##### 本文 #####

また、蓋部材33は、薄肉の樹脂製で偏平な有底の円筒形であり、その内径がインキ排出筒部材18の筒部19の外径よりわずかに小さくなっている。蓋部材33は、図6に示すように、インキ排出筒部材18を上向けにした状態で筒部19一端に着脱可能に密着状態で取り付けられて、開口21を液密状態で閉塞するものである。
インキ排出装置12が取り付けられたインキ皿10は、図3に示すように、グラビア印刷機の下に配置され、内部に溶剤タイプの速乾性のインキ5が収容される。グラビア印刷機は、周知のように、製版の形成された版胴1をインキ皿10内のインキ5に浸して回転させ、版胴1表面にインキをかけ流して、金属ブレードであるドクター2で絵柄以外の部分のインキをかきおとす。版胴1に紙又はフィルム4を押し付けることにより、連続してグラビア印刷が行われるのである。
上記実施例においては、インキ排出筒部材18が係合部23にて係止部材13に密着して着脱可能にかつ回動可能に取り付けられてなることにより、インキ皿10内にインキIを注入するときは、図6に示すように、係止部材13に取り付けられ蓋部材33が他端に固定されたたインキ排出筒部材18を回動させて他の開口を上になるようにして筒部19を上向きに傾斜させることにより、インキIがインキ皿10内に収容されて満たされる。また、使用後のインキを回収するときは、図7に示すように、インキ皿10を印刷機から取り出すことなくセットしたままの状態で、係止部材13に取り付けられたインキ排出筒部材18を回動させて筒部の他の開口を下になるようにして筒部19を下向きに傾斜させることにより、インキ皿10から大部分のインキがインキ排出筒部材18を通してスムーズに外部に排出される。
インキの排出後のインキ皿10内に残されたわずかのインキについては、軽くなって持ち運びの負担の無くなったインキ皿10を手で持って簡単に回収することができる。その結果、本実施例においては、インキで満たされた非常に重いインキ皿10を手で持って運搬する必要がないので、作業者にとって非常に便利であると共に、運搬の際のインキのこぼれによる周囲の汚れを防止することができる。また、インキ排出装置12は、インキ排出筒部材18が係合部23にて係止部材13に取り付けられ、さらに締付け部材28および蓋部材33を加えた簡易な構成であるため、安価に提供される。

##### 元データ #####

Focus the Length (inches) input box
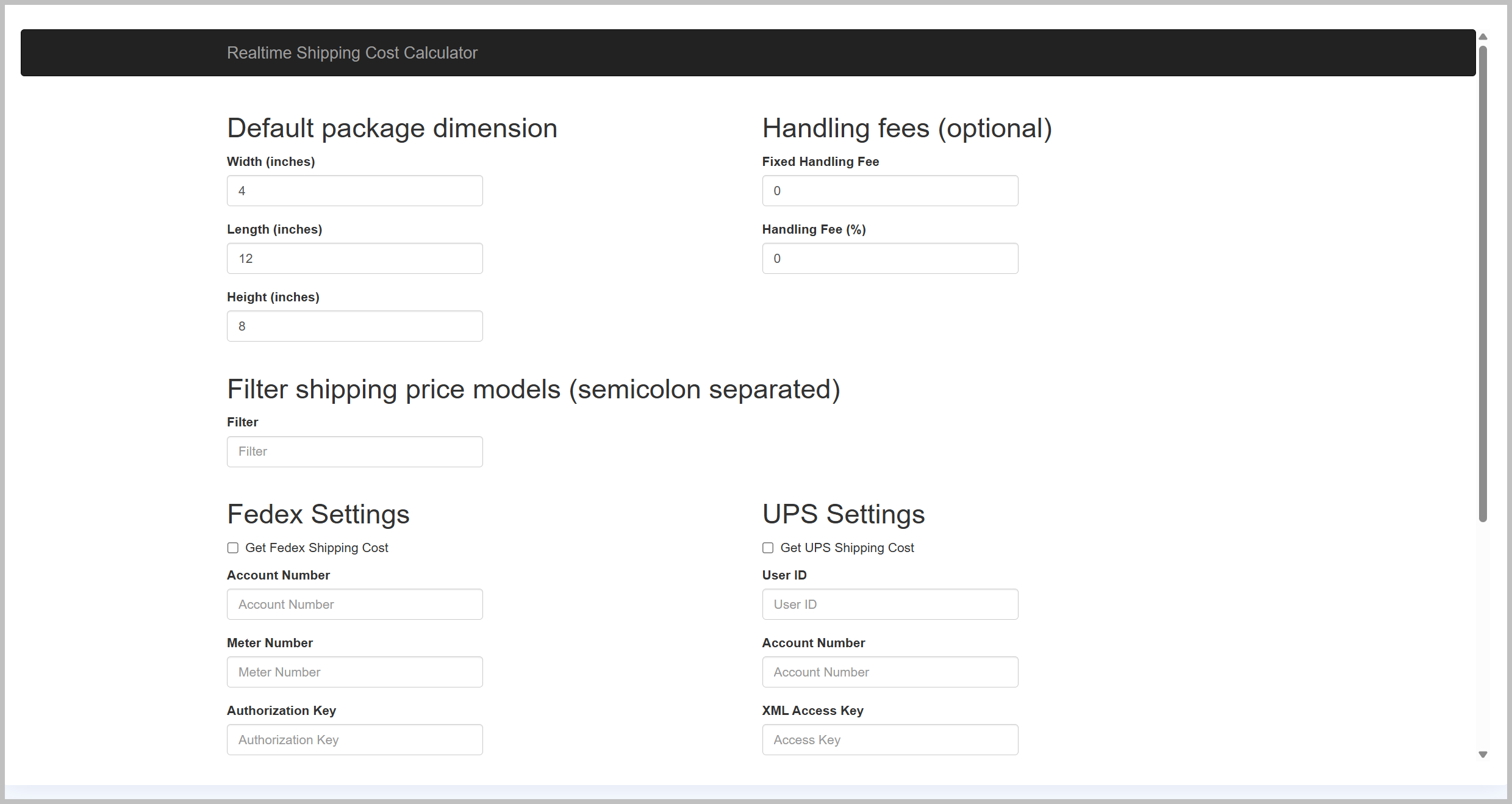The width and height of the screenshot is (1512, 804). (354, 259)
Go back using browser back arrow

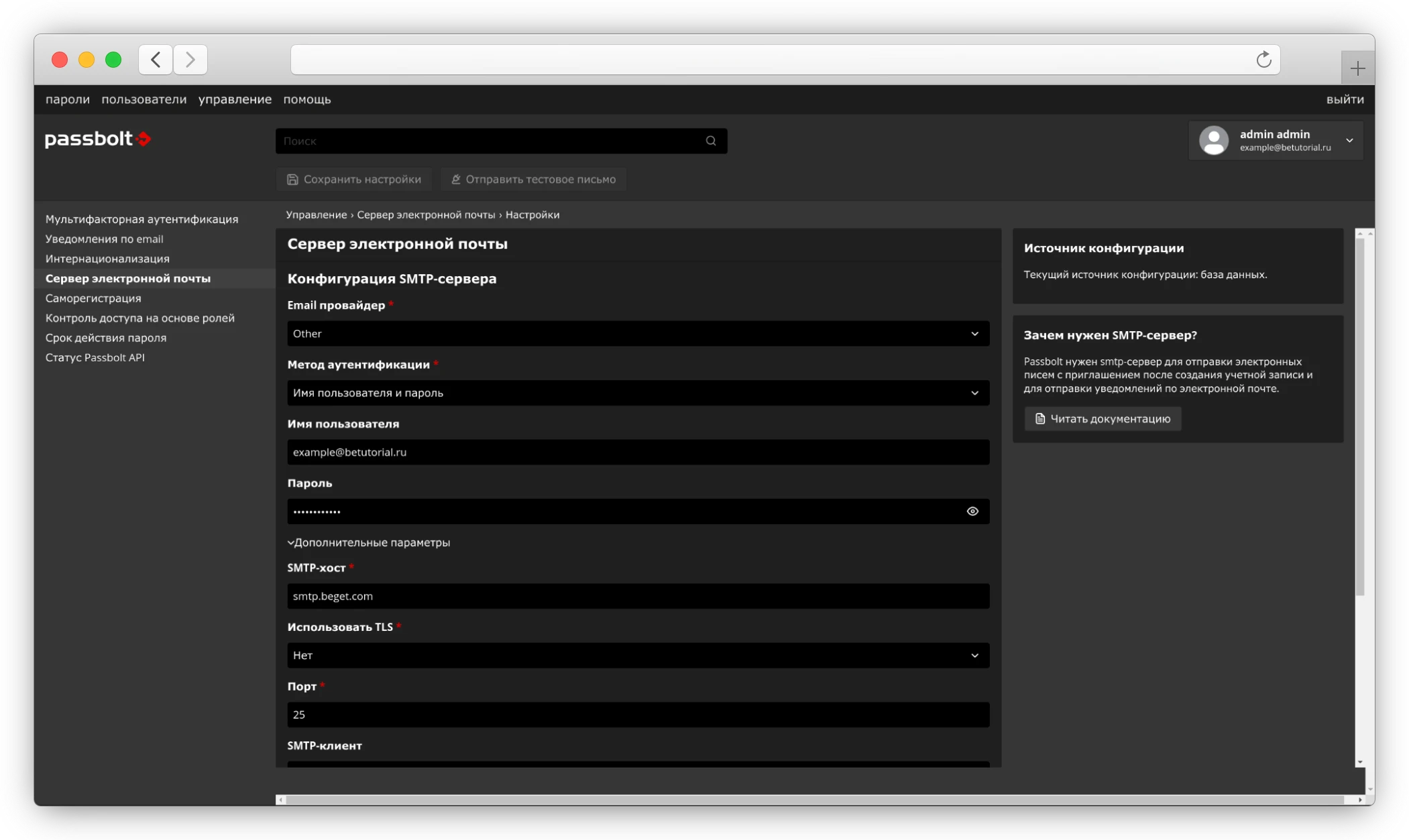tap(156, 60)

#####
##### 元データ #####

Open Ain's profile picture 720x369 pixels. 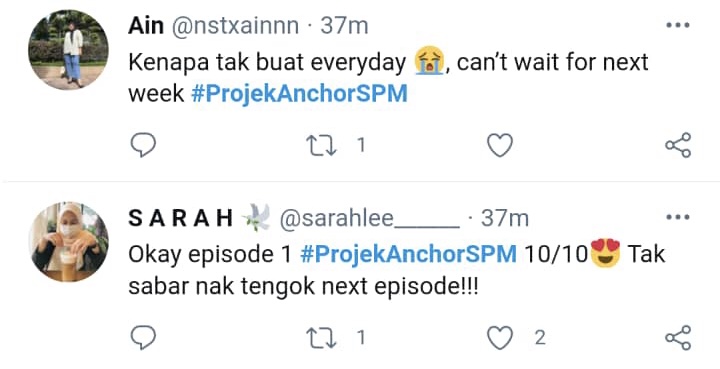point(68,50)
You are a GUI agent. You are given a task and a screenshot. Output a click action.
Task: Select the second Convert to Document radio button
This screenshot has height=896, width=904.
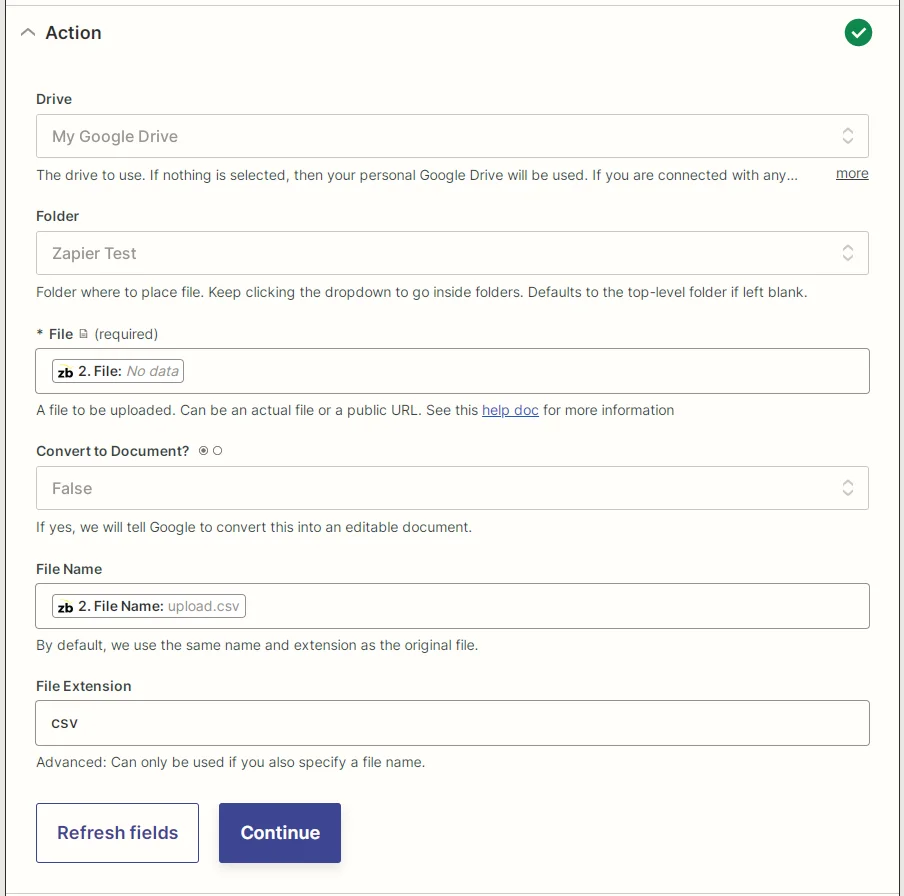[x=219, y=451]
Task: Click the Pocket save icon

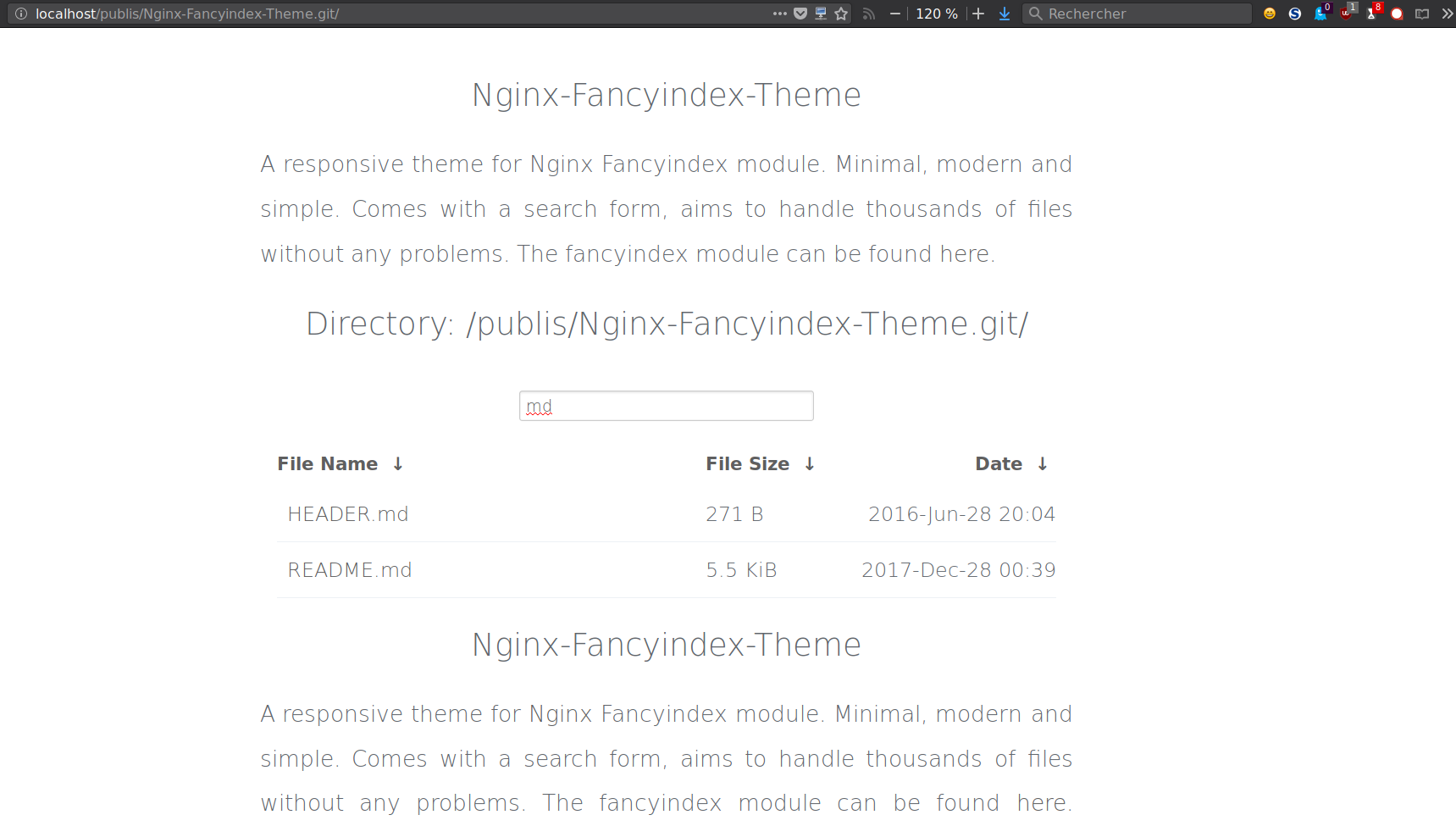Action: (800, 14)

#####
##### 元データ #####

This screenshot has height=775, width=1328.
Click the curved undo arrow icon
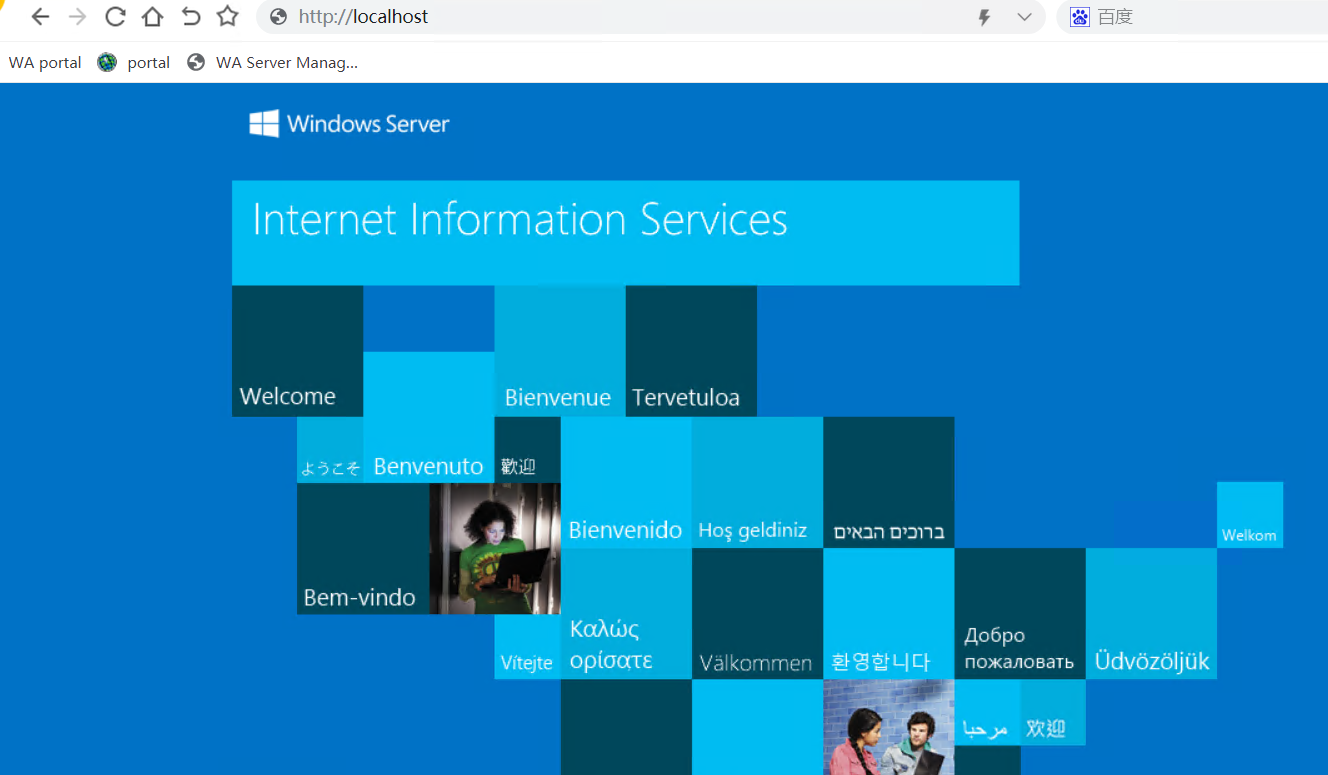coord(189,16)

#####

▸ **指示**
[1] 本文によると、インキ皿10の内部に収容されるのはどのようなインキですか。
[2] 元データの行のうち、「Focus the Length (inches) input box」を含む行から「tap(156, 60)」を含む行までを、「input box」を「text field」に変えて更新してください。ほかは変えず、画像は省いてください。

▸ **解答**
[1] 溶剤タイプの速乾性のインキです。

[2]
Focus the Length (inches) text field
The width and height of the screenshot is (1512, 804). (354, 259)
Go back using browser back arrow

tap(156, 60)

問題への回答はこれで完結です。